● What to work on
All lines below containing "screenshot" are to be listed.

START Extracted information

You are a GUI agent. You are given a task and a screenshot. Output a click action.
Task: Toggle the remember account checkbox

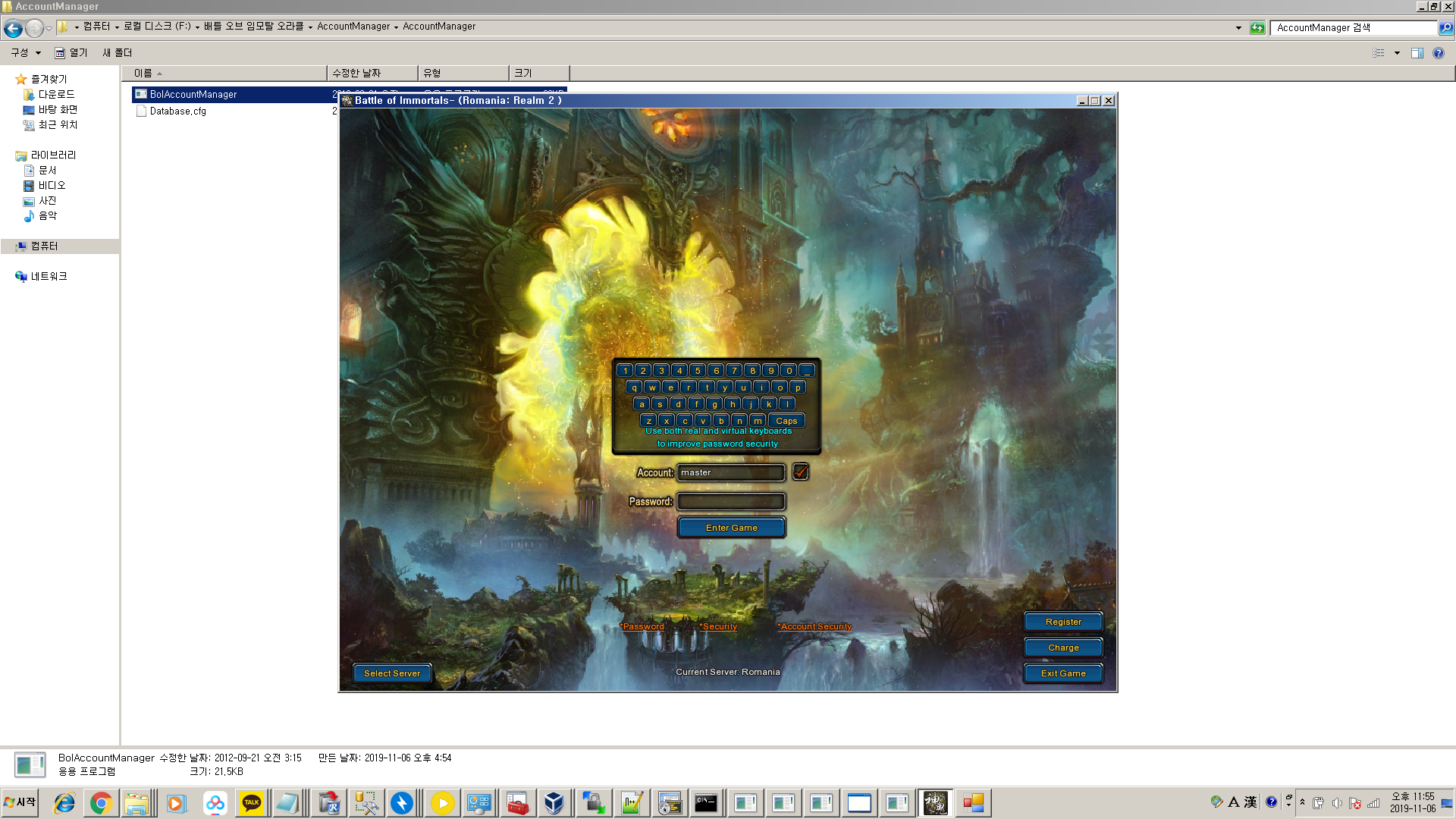pyautogui.click(x=800, y=472)
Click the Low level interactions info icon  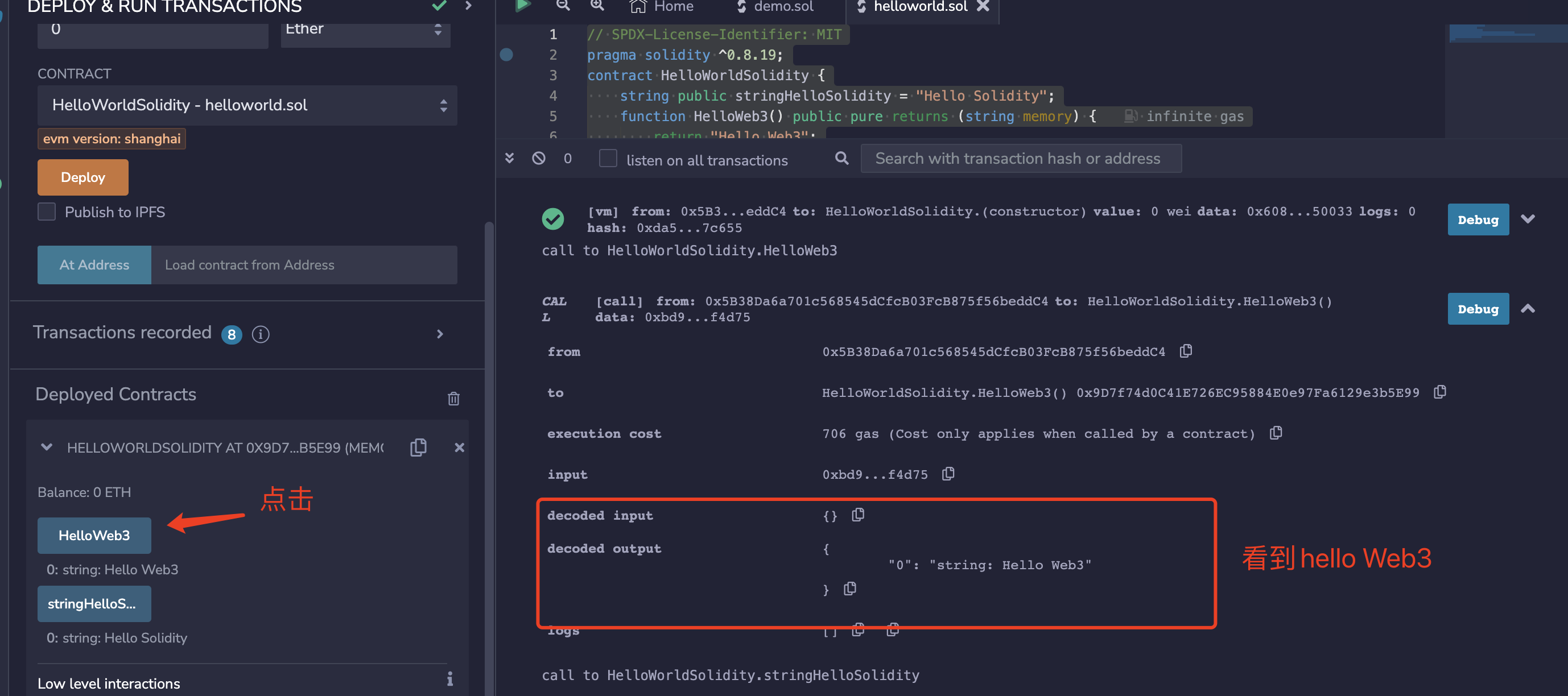click(x=450, y=678)
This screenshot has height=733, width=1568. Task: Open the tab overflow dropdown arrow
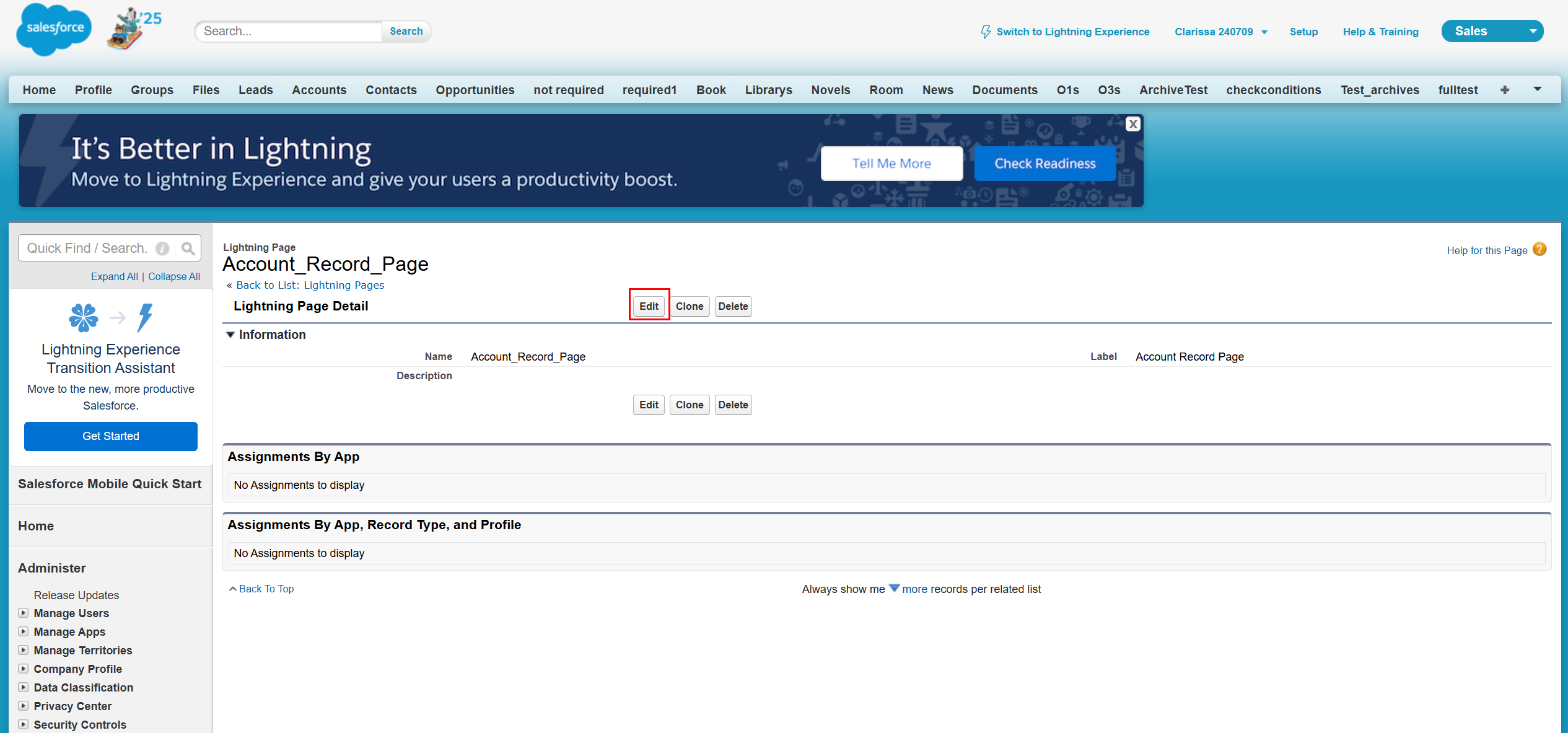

END Extracted information

● Exercise output
You are a GUI agent. You are given a task and a screenshot. Output a click action.
This screenshot has height=733, width=1568. Task: Open the tab overflow dropdown arrow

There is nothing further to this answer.